Sailing stones, fire rainbows, red tides and blue holes … were just the beginning. Imagine sidestepping a house-sized hole in the ground as it forms around you in seconds, walking through a field of razor-sharp ice spikes taller than yourself or fleeing from a deadly vortex of smoke and flame far more dangerous than the raging fire that spawned it. From light pillars and sun dogs to firewhirls and sinkholes, here are seven more beautiful, terrifying and awe-inspiring natural wonders of the world.
(Images via: Dagbladet, Stevekluge and Wikipedia)
Sinkholes are one of the world’s scariest natural phenomena. Over time, water erodes the soil under the planet’s surface until – in some cases quite suddenly – the land above gives way and collapses into the earth. Many sinkholes occur naturally while others are the result of human intervention. Displacing groundwater can open cavities while broken pipes can erode otherwise stable subterranean sediments. Urban sinkholes – up to hundreds of feet deep – have formed and consumed parts of city blocks, sidewalks and even entire buildings.
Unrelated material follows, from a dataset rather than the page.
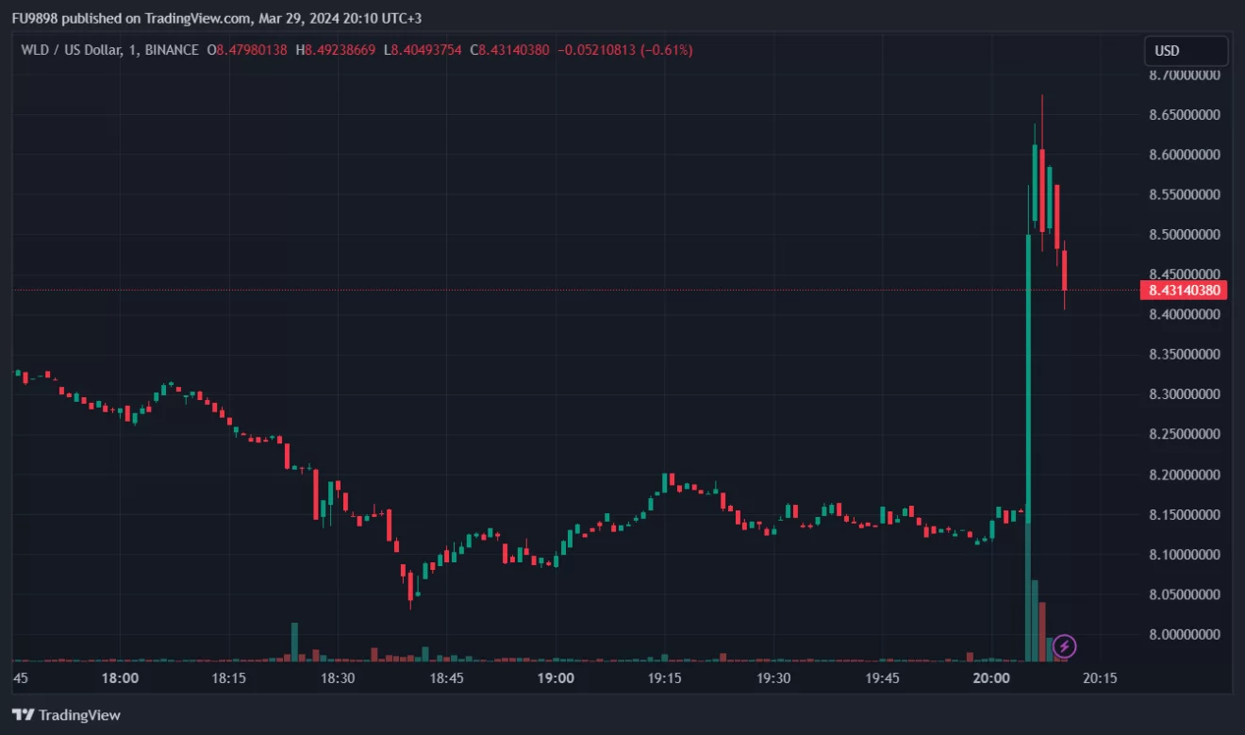Viewport: 1245px width, 735px height.
Task: Click the TradingView logo icon
Action: tap(24, 715)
(Images via Webshots, Diffendal and 8020internet)
Named after peak-hooded New Mexican monks (lower right above), penitentes are dazzling naturally-forming ice blades that stick up at sharp angles toward the sun. Rarely found except at high altitudes, they can grow up taller than a human and form in vast fields. As ice melts in particular patterns, ‘valleys’ formed by initial melts leave ‘mountains’ in their wake. Strangely, these formations ultimately slow the melting process as the peaks cast shadows on the deeper surfaces below and allow for winds to blow over the peaks, cooling them.
(Images via: NationalGeographic, Photodb and Eheart)
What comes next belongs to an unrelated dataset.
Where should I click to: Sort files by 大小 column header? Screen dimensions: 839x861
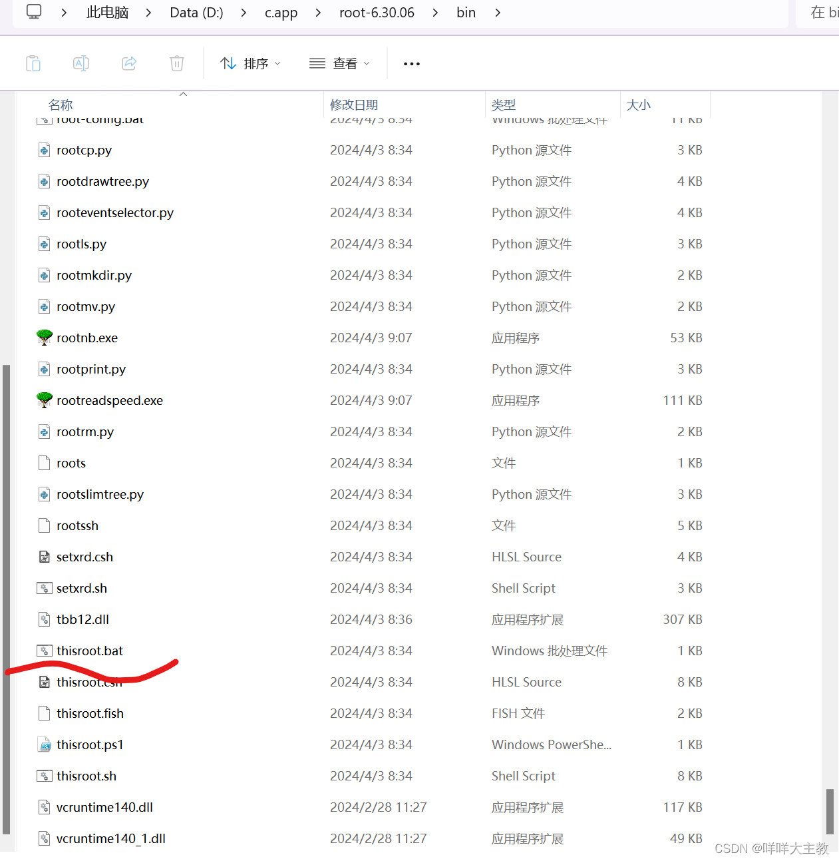coord(638,105)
Ever wonder the truth about UFOs? Avoided by traditional pilots but loved by sailplane aviators, lenticular clouds are masses of cloud with strong internal uplift that can drive a motorless flyer to high elevations. Their shape is quite often mistaken for a mysterious flying object or the artificial cover for one. Generally, lenticular clouds are formed as wind speeds up while moving around a large land object such as a mountain.
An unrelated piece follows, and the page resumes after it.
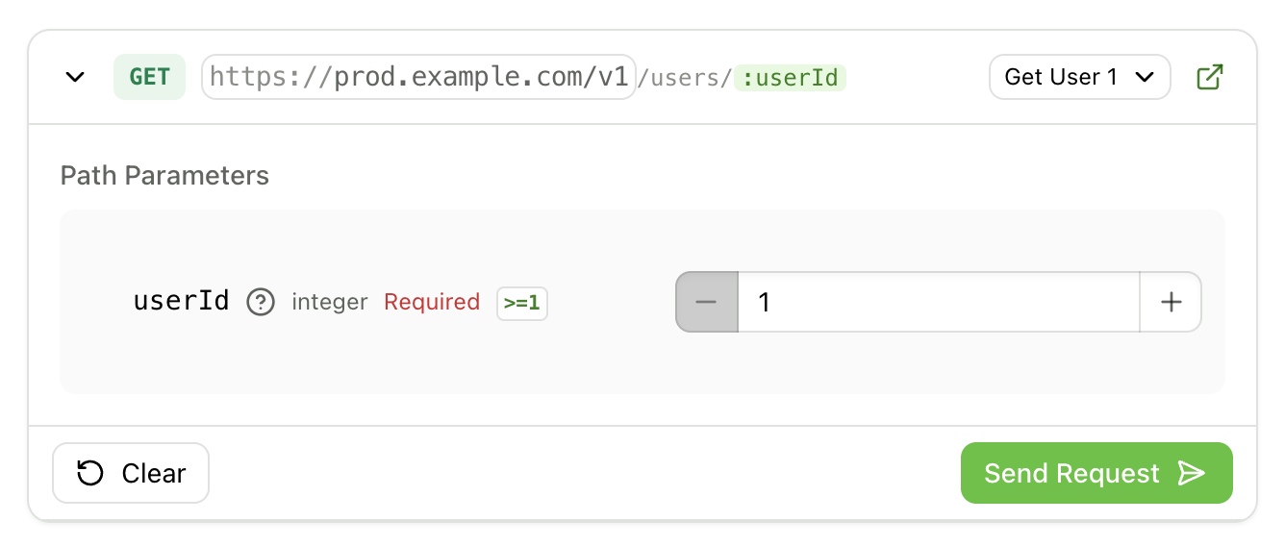Decrease userId with the minus button
Image resolution: width=1285 pixels, height=546 pixels.
coord(707,303)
Light pillars appear as eerily upright luminous columns in the sky, beacons cast into the air above without an apparent source. These are visible when light reflects just right off of ice crystals from either the sun (as in the two top images above) or from artificial ground sources such as street or park lights. Despite their appearance as near-solid columns of light, the effect is entirely created by our own relative viewpoint.
(Images via: Icecube, Reflectiveimages, Wunderground, Andrill and Freewebs)
Like light pillars, sundogs are the product of light passing through crystals. The particular shape and orientation of the crystals can have a drastic visual impact for the viewer, producing a longer tail and changing the range of colors one sees. The relative height of the sun in the sky shifts the distance the sundogs appear to be on either side of the sun. Varying climactic conditions on other planets in our solar system produce halos with up to four sundogs from those planets’ perspectives. Sundogs have been speculated about and discussed since ancient times and written records describing the various attributes of our sun date back the Egyptians and Greeks.
Fire whirls (also known as fire devils or tornadoes) appear in or around raging fires when the right combination of climactic conditions is present. Fire whirls can be spawned by other natural events such as earthquakes and thunderstorms – and can be incredibly dangerous, in some cases spinning well out of the zone of a fire itself to cause devastation and death in a radius not even reached by heat or flame. Fire whirls have been known to be nearly a mile high, have wind speeds of over 100 miles per hour and to last for 20 or more minutes.
This last phenomena is something most people have seen before – beautiful orange moon hanging low in the sky. But what causes this phenomena – and, for that matter, does the moon have a color at all? When the moon appears lower on the horizon, rays of light bouncing off it have to pass through a great deal more of our atmosophere which slowly strips away everything but yellows, oranges and reds. The bottommost image above is true to the hues of the moon but has enhanced colors to more clearly show the differences in shade that illustrate the mixed topography and minerology that tell the story of the moon’s surface. Looking at the colors in combination with the craters one can start to trace the history of impacts and consequent material movements across the face of our mysterios moon.